24 hours timer

Hello,
I programmed Arduino UNO R3 to trigger a relay once every 24 hours from the moment it is powered on
I calculated milliseconds and used the function delay()
24 hours * 60 minutes each hour * 60 second every minute * 1000 milliseconds every second

so i used
delay(86400000)
86 million and 400 thousands milliseconds

and currently i'm still testing it...
Will this work?
If not Is there a better built-in function/library or even external library to do it?

the relay trigger doesn't have to be very accurate at the very exact time each day
I don't need it to be very accurate, It can shift few minutes every few months or so, thats okay with me

But how about after few months or years of use ?
Will it shift the timing much ?
I read somewhere about using millis() function
and others use RTC (Real Time Clock) module

I don't want to use RTC module
Looking for a programmatical solution...
OR if my previous method using the delay() will work for such a very high number of millisecond ?

Thank you

delay is generally to be avoided although it can work for crude timing it will essentially make your uC unresponsive. Look at millis for timing. This type of question is asked a lot so there are multiple examples if you search. There are also tutorials in the stickies above.

Read this: millis() - Arduino Reference

Remember that your 'clock' will be reset if there is any glitch that resets the arduino. A RTC holds the time and so is more reliable.
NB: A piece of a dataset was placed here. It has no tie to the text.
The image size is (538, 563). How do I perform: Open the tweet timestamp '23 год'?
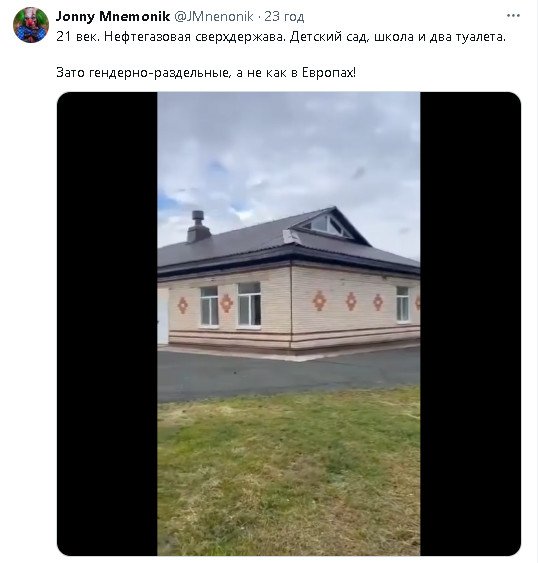coord(284,17)
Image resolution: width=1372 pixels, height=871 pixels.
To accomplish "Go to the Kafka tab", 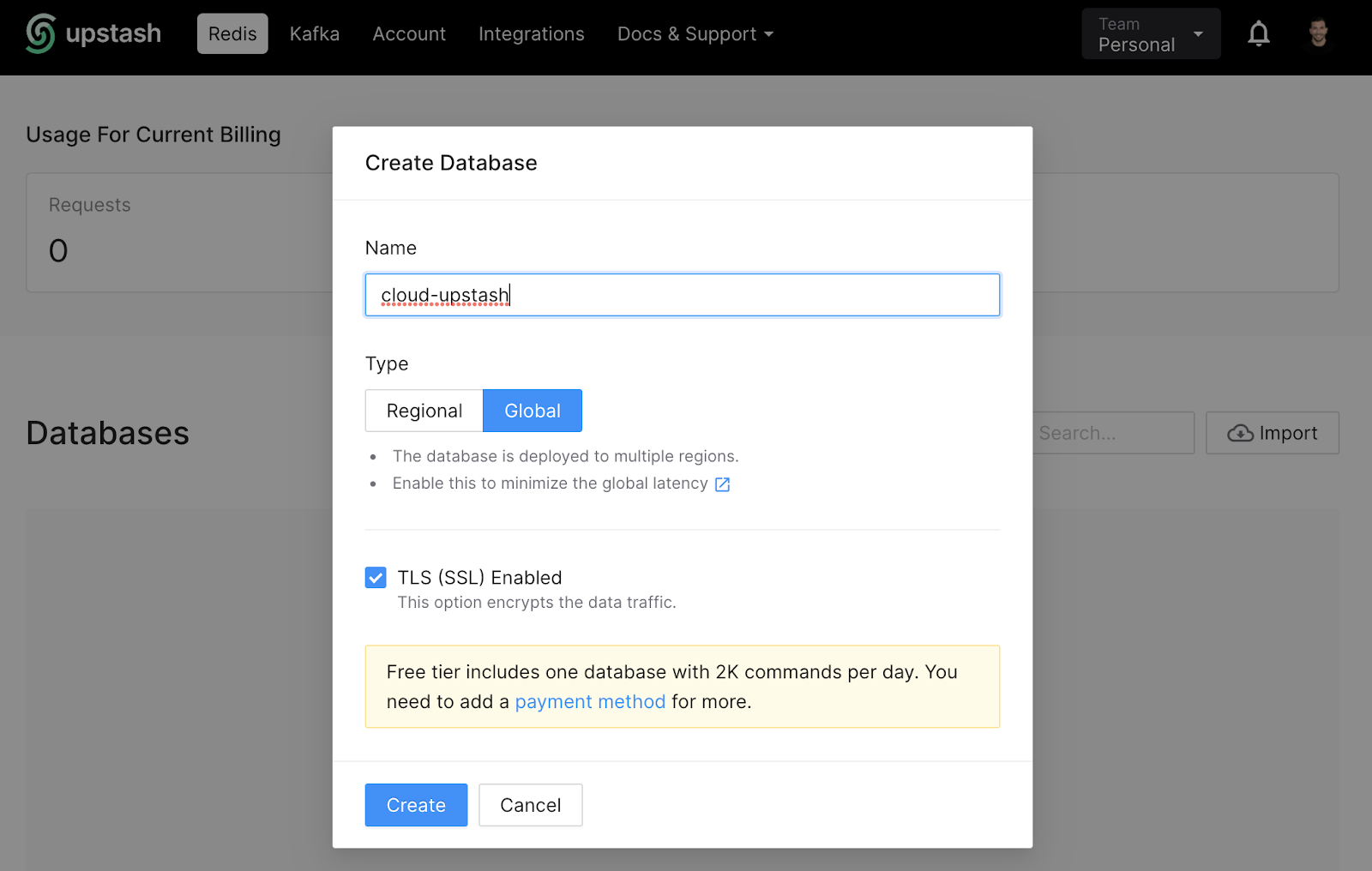I will click(x=314, y=34).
You could use a counter and increment it for each minute and another for each hour etc and store things in eeprom but you have limited read writes. Might be better with this type of timer anyway as you could adjust it more easily. I would still use millis to achieve it though.
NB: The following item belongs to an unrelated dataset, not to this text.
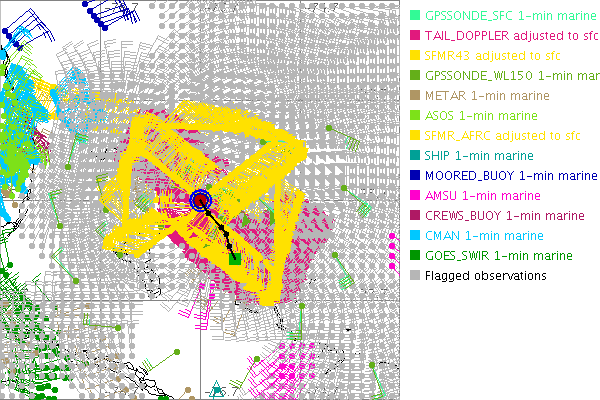Click the yellow SFMR43 legend swatch
This screenshot has height=400, width=600.
[x=414, y=56]
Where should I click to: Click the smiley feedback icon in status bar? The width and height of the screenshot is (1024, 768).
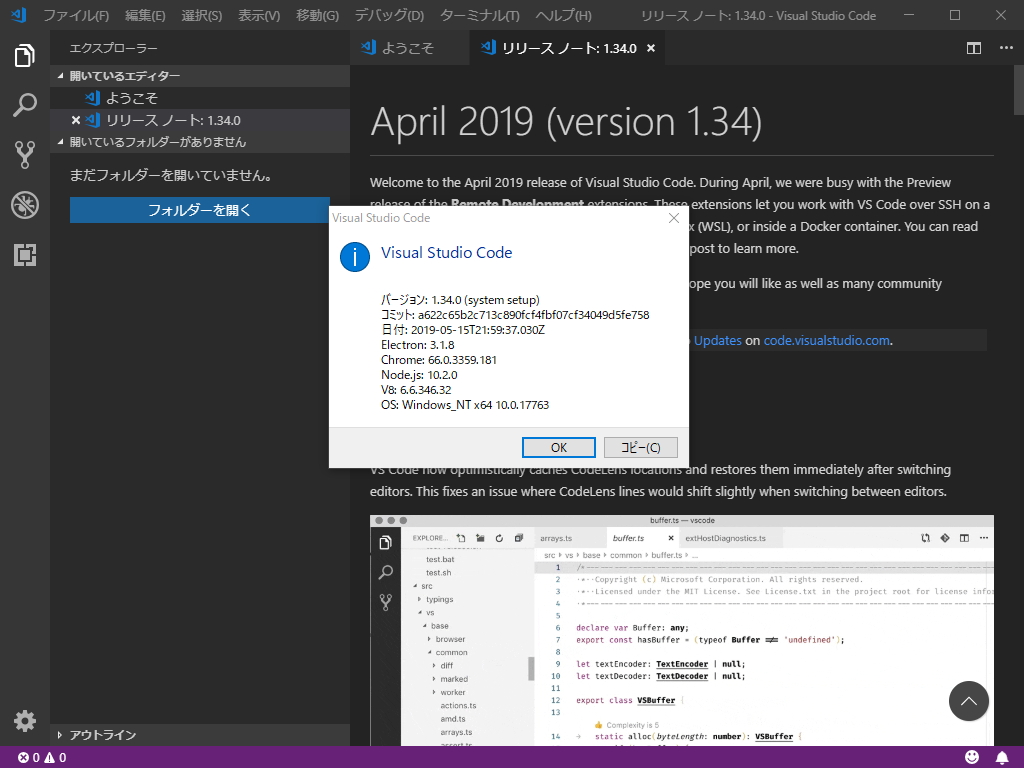point(971,758)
eg (only logic not true code)

startTime = millis()
if millis() - startTime >= 60000
minutes ++
if minutes == 60
hour++
minutes = 0

etc

Also, an RTC can be programmed to generate an interrupt after setting up an alarm. I've used an RTC to generate an alarm interrupt; worked well.

Also, an unsigned integer with a Uno is dfferent then a Mega, or a Due/ESP32.
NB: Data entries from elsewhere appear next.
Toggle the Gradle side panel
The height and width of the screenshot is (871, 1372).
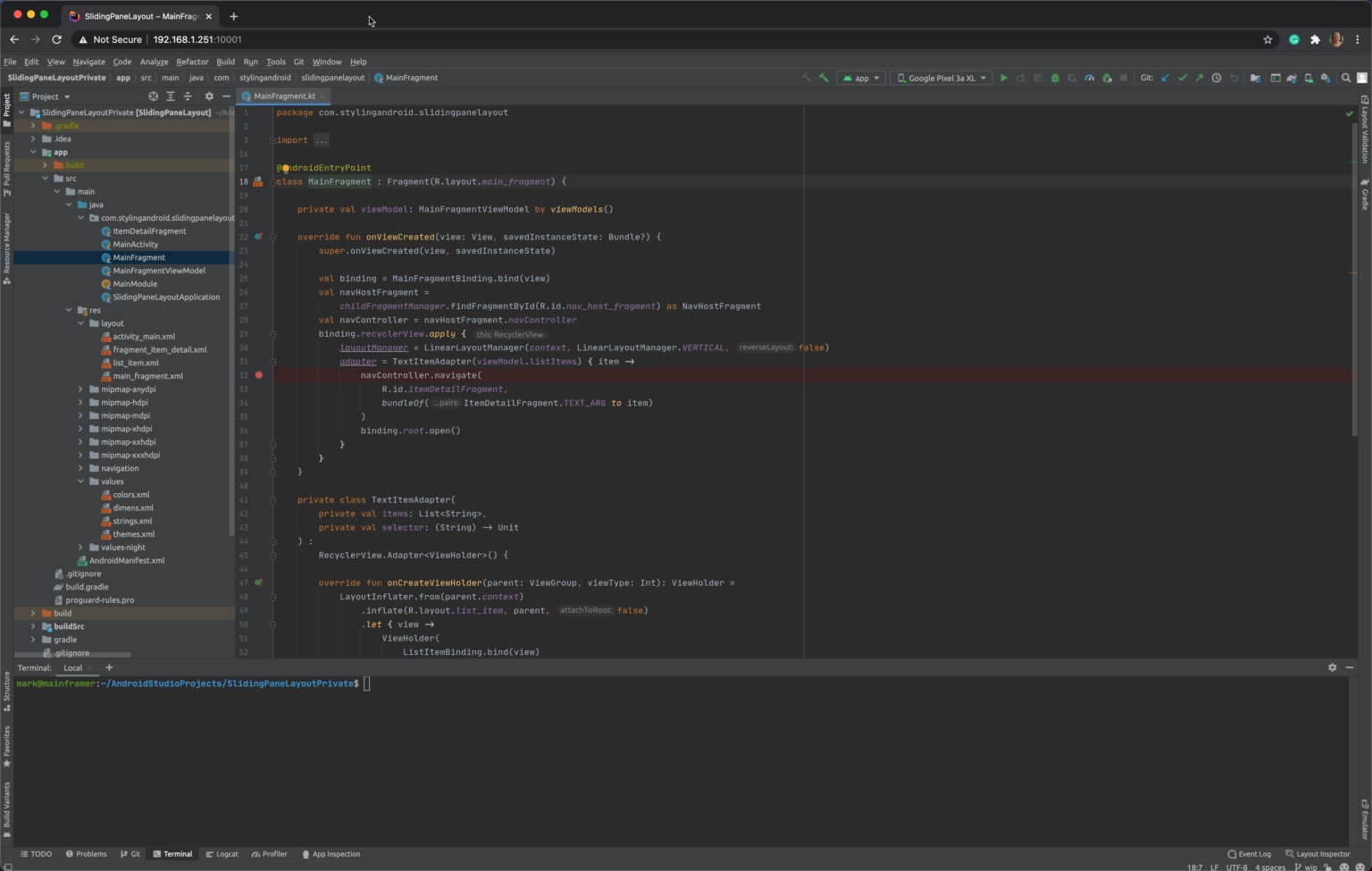(x=1365, y=194)
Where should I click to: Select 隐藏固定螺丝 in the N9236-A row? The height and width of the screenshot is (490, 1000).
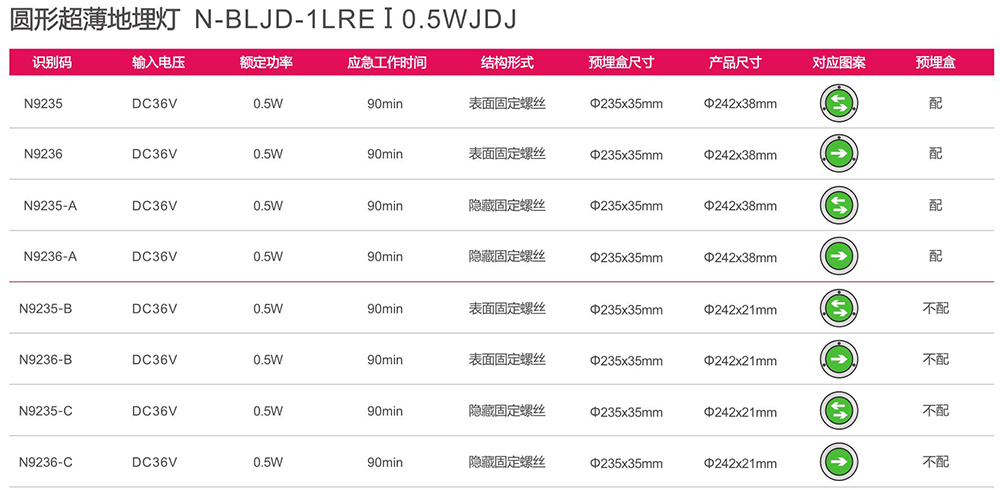[x=508, y=256]
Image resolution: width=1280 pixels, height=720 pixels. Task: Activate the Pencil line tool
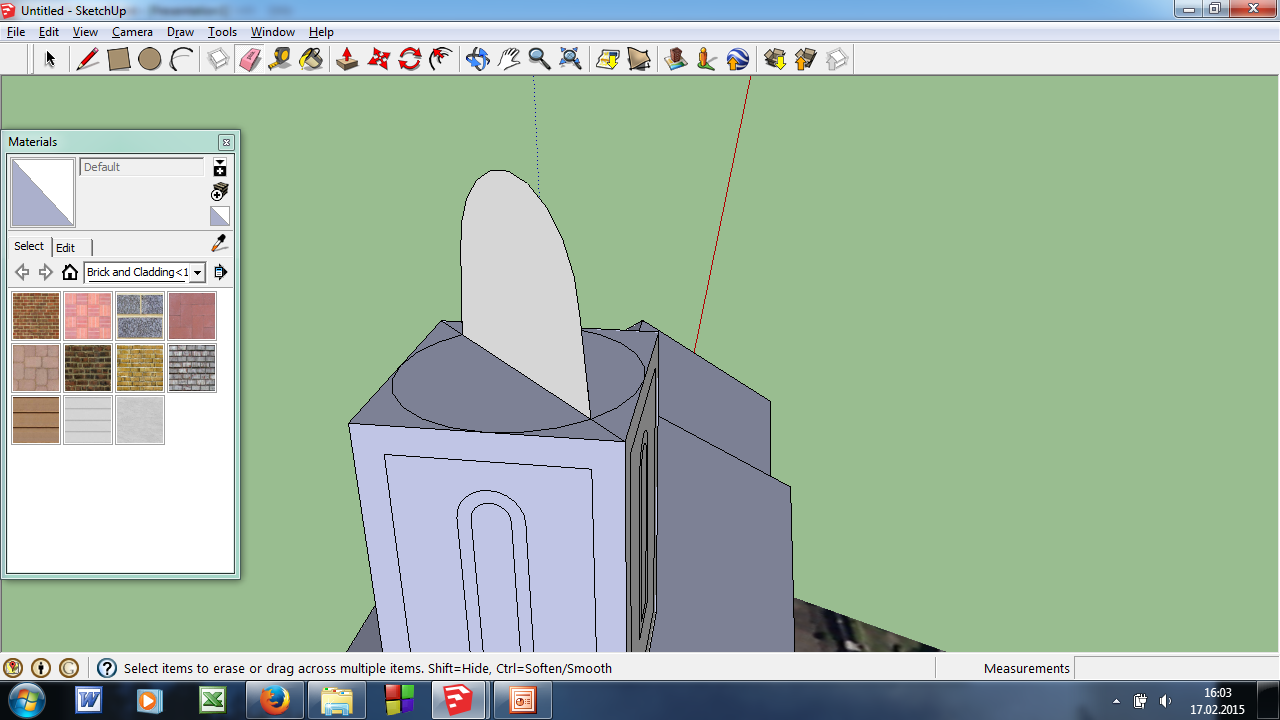tap(88, 60)
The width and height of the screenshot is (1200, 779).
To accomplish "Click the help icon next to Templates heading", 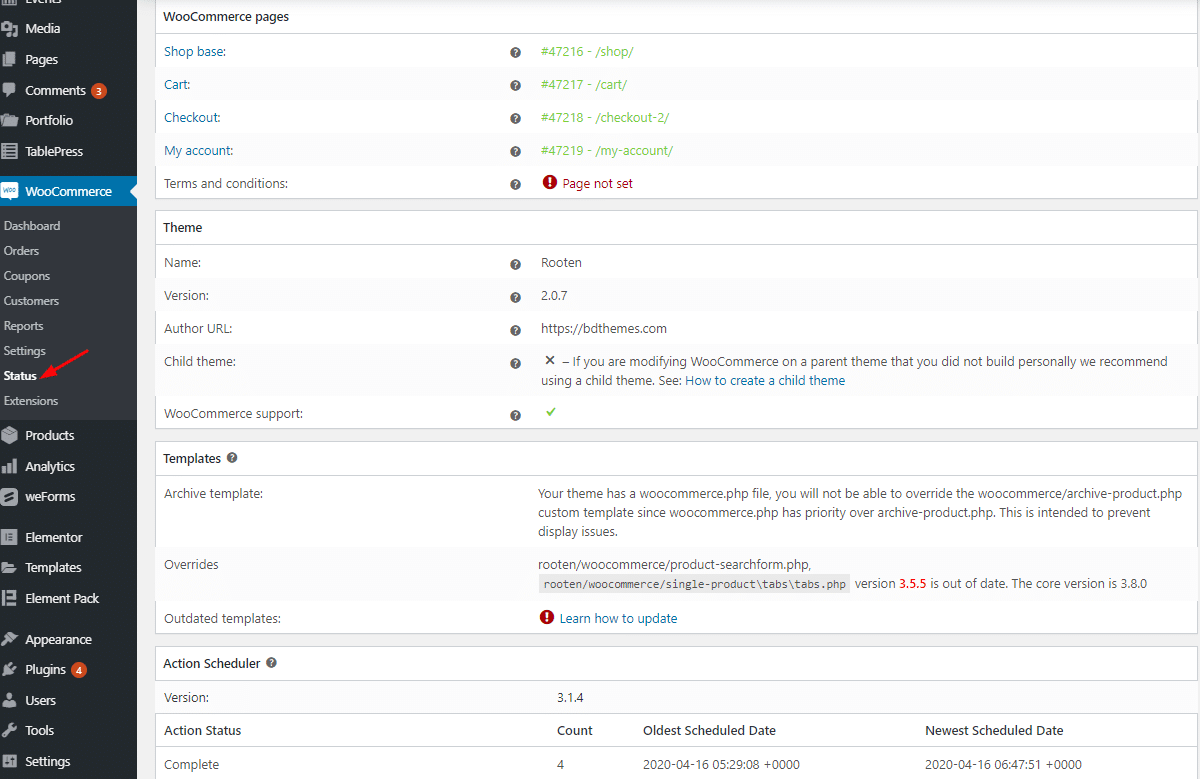I will click(232, 458).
A ESP32 has a micros() clock producing a 64bit (uint_64) that rolls over once every several hundred years.

For long period timers I use the Icstation Adjustable Timer Module
https://smile.amazon.com/gp/product/B01KZP9XTI/ref=ppx_yo_dt_b_search_asin_title?ie=UTF8&psc=1 to generate an interrupt. I found this timer to be very accurate. After a timing sequence is complete, pulse 'input' low to restart the timer.

Idahowalker:
Also, an unsigned integer with a Uno is dfferent then a Mega, or a Due/ESP32.

Really? What does Mega-, and Due- unsigned ints look like?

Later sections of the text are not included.